Confrontation is the eagerness to know more and to accept more, and even less if necessary.

But there never is just one confrontation or a final confrontation.  There is also never a certainty to what will emerge when you ask hard questions about what was, what is, and what will be - and even less when you try to connect these layers.

Last night my confrontation failed to gather my sense.  That part of me that sees beyond being stuck did not convince.  The part that is practiced in the art of living beyond being defined from outside and inside fell flat.

Around 3am my eyes stared deep.  It was time to leave but stay truthful.

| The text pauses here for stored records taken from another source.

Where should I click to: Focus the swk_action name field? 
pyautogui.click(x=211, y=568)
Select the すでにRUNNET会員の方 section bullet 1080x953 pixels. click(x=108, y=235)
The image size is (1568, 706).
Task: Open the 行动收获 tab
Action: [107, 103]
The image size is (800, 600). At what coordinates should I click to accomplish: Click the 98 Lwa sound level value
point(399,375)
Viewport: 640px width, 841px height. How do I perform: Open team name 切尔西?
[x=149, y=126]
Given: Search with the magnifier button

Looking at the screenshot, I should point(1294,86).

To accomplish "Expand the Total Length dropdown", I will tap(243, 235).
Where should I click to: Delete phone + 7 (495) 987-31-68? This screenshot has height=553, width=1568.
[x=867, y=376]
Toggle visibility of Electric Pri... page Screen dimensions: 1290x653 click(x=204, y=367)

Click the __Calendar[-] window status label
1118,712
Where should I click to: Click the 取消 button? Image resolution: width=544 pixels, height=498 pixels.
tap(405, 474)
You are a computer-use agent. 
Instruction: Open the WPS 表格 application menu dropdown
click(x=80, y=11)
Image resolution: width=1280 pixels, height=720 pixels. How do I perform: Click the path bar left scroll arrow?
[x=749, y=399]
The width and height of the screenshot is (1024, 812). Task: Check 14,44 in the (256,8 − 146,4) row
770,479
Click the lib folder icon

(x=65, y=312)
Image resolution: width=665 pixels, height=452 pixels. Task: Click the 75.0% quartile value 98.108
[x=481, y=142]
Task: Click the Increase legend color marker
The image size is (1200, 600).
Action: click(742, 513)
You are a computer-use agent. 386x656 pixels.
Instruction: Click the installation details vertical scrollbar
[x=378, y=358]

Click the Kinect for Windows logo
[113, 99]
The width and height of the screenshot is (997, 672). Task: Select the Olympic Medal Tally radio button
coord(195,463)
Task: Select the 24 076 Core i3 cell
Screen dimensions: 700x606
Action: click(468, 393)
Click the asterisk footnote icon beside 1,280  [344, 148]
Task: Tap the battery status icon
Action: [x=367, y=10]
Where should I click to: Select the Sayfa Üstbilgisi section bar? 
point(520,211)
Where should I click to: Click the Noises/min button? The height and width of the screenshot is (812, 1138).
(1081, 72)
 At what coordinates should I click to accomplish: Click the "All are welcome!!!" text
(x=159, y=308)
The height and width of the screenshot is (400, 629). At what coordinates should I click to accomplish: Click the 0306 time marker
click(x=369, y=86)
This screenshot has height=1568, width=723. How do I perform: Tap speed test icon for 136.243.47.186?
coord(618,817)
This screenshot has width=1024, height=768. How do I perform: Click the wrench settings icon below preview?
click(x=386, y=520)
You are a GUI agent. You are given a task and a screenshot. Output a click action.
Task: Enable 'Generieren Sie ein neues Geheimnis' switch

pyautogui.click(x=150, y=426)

But I would do it again.  Because it is noble this truth telling.  This laying out of self toward a greater understanding.

Where the outcome is unfinished it merely beckons another time.  Another try.  And sometimes not.  Knowing that contour is the substance of being practiced and living instead of merely existing.

And even where the other side remains unmoved it is still a way forward.  A way beyond just being stuck in being stuck.

And as one truth is confirmed it is necessary to find more ... truths.  Through confrontation.

It is the human condition.  This need to grapple with knowing the unknown.  And it is just as human to be settled with not knowing it all.

That precarious balance is not the stuff of being stuck.

Being stuck is simply not moving.  It is a defeat grounded by the fear of remaining stuck.  And sadly, that fear is a prescription to stay stuck.

And so fear of the unknown is not a viable option toward becoming unstuck.  Confronting the unknown offers opportunities to become unstuck.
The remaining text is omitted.